Ensuite, le Conseil d’Etat précise que l’avis rendu par le préfet de région, qu’il soit exprès ou tacite (étant précisé qu’en l’absence de décision expresse du préfet de région à l’issue du délai de deux mois, le recours est réputé admis), se substitue à celui qui avait été rendu par l’ABF.
 
Si le préfet infirme l’avis défavorable de l’architecte des Bâtiments de France, l’autorité compétente pour la délivrance du permis de construire doit alors statuer à nouveau sur la demande de permis de construire dans un délai d’un mois à compter de la réception du nouvel avis.  La nouvelle décision qui sera prise se substituera alors au refus de permis de construire précédemment opposé.
 
Mais si le préfet confirme l’avis défavorable de l’architecte des Bâtiments de France, l’autorité compétente n’a alors pas à se prononcer à nouveau sur la demande de permis de construire.  Le délai de recours contentieux contre le refus de permis de construire court alors à compter de la notification de la décision du préfet confirmant l’avis défavorable de l’architecte des Bâtiments de France.
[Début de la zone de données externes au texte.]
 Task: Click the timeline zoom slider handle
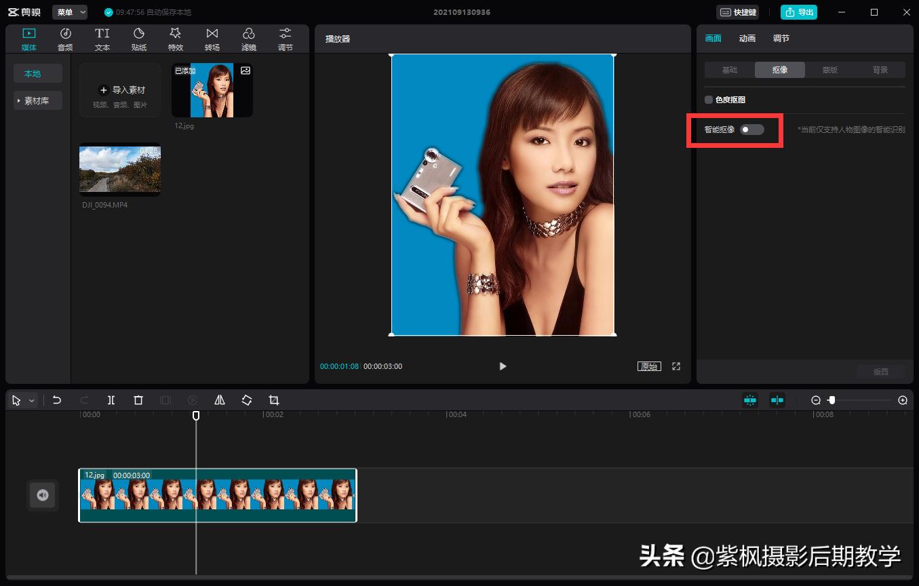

Cependant, si l’autorité compétente prend une nouvelle décision de refus, cette dernière est purement confirmative du refus initialement opposé.
 
C’est sur le fondement de ces règles que le Conseil d’Etat censure l’arrêt de la cour administrative d’appel de Marseille.
 
En effet, il retient que l’arrêt est entaché d’erreur de droit pour avoir retenu que :
 
-  l’invitation faite par le préfet aux intéressées de compléter le dossier du recours dont elle l’avait saisi n’avait pu avoir pour effet d’interrompre le délai prévu à l’article R. 423-68 du code de l’urbanisme et qu’ainsi, un avis favorable tacite du préfet de région sur le projet était né et s’était substitué à l’avis défavorable de l’architecte des Bâtiments de France,
 
- que l’avis tacite du préfet ayant infirmé celui de l’architecte des Bâtiments de France, l’autorité compétente pour délivrer le permis de construire était tenue de se prononcer à nouveau sur la demande et que, faute de l’avoir fait dans le délai d’un mois imparti par l’article R. 424-14 du code de l’urbanisme, un permis de construire tacite était né,
 
- qu’il n’y avait plus lieu de statuer sur les conclusions dirigées contre le refus initial opposé à la demande, le permis tacite s’y étant substitué.
 
Pour être complet, il sera précisé que le régime des autorisations des travaux dans le champ de visibilité des monuments classés et de la contestation des avis des ABF a depuis été modifié et est désormais codifié à l’article L. 632-2 du code du patrimoine.